**WORK TASK**.
Please restate, word for word, the lines below that begin at the one with "Open First Collection" and end at the one with "Disable the Send". Leave out all other lines.

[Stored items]
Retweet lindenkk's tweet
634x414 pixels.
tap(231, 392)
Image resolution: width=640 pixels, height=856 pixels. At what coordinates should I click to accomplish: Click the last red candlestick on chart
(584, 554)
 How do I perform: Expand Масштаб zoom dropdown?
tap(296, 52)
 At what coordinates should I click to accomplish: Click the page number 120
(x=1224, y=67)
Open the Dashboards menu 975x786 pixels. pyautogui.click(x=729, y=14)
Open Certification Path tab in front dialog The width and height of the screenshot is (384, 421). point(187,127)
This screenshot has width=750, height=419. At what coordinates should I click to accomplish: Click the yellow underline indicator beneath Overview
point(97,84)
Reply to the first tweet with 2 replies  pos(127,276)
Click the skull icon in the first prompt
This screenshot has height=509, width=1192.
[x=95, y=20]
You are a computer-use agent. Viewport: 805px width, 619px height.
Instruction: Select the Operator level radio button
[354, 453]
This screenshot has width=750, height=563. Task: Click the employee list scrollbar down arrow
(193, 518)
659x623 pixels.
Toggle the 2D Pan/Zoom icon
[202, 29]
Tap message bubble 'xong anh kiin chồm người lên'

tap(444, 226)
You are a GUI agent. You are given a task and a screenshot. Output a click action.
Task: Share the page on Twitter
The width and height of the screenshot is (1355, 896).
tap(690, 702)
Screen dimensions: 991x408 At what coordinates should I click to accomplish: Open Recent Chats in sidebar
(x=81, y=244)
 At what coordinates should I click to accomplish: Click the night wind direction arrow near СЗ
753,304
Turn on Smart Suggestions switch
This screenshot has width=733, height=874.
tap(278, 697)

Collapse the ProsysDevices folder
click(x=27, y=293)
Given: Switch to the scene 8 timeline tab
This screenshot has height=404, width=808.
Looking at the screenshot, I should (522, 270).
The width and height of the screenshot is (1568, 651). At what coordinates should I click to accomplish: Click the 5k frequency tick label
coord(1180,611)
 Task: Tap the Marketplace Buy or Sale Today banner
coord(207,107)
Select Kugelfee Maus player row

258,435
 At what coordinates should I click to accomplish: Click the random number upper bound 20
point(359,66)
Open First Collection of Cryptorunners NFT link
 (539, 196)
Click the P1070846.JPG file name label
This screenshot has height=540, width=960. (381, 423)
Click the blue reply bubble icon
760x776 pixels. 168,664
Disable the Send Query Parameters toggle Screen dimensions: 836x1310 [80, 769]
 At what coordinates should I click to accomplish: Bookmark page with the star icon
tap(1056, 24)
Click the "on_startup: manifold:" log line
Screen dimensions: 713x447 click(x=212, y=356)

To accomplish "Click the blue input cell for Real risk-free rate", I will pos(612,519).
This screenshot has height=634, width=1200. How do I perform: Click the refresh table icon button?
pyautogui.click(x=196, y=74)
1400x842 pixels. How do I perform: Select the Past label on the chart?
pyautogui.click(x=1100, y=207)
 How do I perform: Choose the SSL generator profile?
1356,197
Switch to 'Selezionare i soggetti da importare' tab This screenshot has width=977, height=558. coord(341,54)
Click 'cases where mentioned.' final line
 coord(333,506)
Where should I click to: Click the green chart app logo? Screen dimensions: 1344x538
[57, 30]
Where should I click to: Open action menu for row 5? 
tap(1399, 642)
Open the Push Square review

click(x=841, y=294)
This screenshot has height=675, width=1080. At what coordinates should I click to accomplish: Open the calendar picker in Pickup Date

**WRITTEN REPLY**.
Open First Collection of Cryptorunners NFT link
 (539, 196)
Click the P1070846.JPG file name label
This screenshot has height=540, width=960. (381, 423)
Click the blue reply bubble icon
760x776 pixels. 168,664
Disable the Send Query Parameters toggle Screen dimensions: 836x1310 [80, 769]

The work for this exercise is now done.